(Pixel coordinate grounding data)
════

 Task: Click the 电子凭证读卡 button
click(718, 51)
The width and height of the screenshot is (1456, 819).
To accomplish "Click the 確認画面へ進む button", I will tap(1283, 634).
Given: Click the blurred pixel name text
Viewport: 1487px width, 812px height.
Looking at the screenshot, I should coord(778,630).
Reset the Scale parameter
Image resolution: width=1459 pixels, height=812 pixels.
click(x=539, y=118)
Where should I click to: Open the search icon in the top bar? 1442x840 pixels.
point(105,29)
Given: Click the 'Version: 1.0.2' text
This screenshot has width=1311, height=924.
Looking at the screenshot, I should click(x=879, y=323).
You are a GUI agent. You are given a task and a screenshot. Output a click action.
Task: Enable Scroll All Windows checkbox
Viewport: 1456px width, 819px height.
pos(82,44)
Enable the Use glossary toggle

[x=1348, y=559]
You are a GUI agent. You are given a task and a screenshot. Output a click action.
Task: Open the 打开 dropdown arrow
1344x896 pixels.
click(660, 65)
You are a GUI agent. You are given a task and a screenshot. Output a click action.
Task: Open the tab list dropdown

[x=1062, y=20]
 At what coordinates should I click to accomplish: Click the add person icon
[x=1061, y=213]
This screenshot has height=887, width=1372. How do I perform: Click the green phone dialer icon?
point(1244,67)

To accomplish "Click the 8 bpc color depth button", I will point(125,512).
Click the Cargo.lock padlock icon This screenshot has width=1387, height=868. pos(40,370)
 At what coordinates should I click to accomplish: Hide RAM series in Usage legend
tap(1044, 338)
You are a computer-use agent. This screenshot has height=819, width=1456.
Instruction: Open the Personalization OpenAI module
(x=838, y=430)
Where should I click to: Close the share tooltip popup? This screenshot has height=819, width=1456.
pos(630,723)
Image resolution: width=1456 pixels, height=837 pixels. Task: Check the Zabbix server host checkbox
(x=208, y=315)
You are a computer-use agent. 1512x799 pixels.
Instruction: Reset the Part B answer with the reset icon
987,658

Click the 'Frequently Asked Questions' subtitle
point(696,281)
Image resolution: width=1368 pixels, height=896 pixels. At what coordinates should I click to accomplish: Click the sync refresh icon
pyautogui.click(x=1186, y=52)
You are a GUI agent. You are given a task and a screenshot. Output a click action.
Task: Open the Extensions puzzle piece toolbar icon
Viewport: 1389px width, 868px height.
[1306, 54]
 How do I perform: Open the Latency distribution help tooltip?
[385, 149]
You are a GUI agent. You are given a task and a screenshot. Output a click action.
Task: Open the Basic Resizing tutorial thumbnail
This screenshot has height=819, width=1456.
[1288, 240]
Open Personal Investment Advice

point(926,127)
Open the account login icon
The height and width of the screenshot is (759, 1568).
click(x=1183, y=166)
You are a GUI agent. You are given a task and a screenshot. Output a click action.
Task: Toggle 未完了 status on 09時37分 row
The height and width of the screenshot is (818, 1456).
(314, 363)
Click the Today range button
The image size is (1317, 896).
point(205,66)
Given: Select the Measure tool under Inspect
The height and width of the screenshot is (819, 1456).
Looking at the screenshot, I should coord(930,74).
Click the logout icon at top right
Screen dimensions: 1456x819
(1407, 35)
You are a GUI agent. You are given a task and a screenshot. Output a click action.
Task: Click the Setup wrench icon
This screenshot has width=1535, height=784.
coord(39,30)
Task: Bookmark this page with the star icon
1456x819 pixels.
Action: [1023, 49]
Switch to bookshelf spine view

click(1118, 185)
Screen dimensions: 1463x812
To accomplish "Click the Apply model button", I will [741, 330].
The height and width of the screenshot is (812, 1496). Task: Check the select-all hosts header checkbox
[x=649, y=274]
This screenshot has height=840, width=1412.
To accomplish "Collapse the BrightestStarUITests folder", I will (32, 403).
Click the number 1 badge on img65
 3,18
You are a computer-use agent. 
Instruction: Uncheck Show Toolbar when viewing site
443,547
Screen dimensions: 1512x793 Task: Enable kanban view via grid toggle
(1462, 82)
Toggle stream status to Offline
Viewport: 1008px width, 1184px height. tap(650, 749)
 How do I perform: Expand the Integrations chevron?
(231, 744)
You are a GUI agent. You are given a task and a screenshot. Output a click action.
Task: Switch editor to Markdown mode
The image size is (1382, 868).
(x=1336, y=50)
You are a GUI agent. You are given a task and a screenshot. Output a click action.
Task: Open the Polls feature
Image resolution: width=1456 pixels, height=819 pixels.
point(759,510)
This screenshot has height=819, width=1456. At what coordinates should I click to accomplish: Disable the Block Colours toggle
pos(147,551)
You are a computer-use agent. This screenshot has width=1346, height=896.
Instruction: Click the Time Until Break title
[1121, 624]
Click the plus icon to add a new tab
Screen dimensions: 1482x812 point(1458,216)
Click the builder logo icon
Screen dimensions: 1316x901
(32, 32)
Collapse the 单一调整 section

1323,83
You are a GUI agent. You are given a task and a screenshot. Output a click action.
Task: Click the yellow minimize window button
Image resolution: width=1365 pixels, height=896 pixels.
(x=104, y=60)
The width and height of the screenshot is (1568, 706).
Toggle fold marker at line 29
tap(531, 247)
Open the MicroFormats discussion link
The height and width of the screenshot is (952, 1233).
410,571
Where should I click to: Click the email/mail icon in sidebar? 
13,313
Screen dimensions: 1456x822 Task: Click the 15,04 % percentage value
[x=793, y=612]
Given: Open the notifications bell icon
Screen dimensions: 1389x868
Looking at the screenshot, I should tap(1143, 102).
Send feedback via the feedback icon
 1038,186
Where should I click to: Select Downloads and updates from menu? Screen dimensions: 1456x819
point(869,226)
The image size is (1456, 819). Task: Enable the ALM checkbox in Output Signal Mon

════

■ What is needed ■
Set down, exactly as written, each line of the data from its opening line through the one containing "Reset the Scale parameter". Output nothing more.

■ Result of the exercise ■
 Task: Click the 电子凭证读卡 button
click(718, 51)
The width and height of the screenshot is (1456, 819).
To accomplish "Click the 確認画面へ進む button", I will tap(1283, 634).
Given: Click the blurred pixel name text
Viewport: 1487px width, 812px height.
Looking at the screenshot, I should coord(778,630).
Reset the Scale parameter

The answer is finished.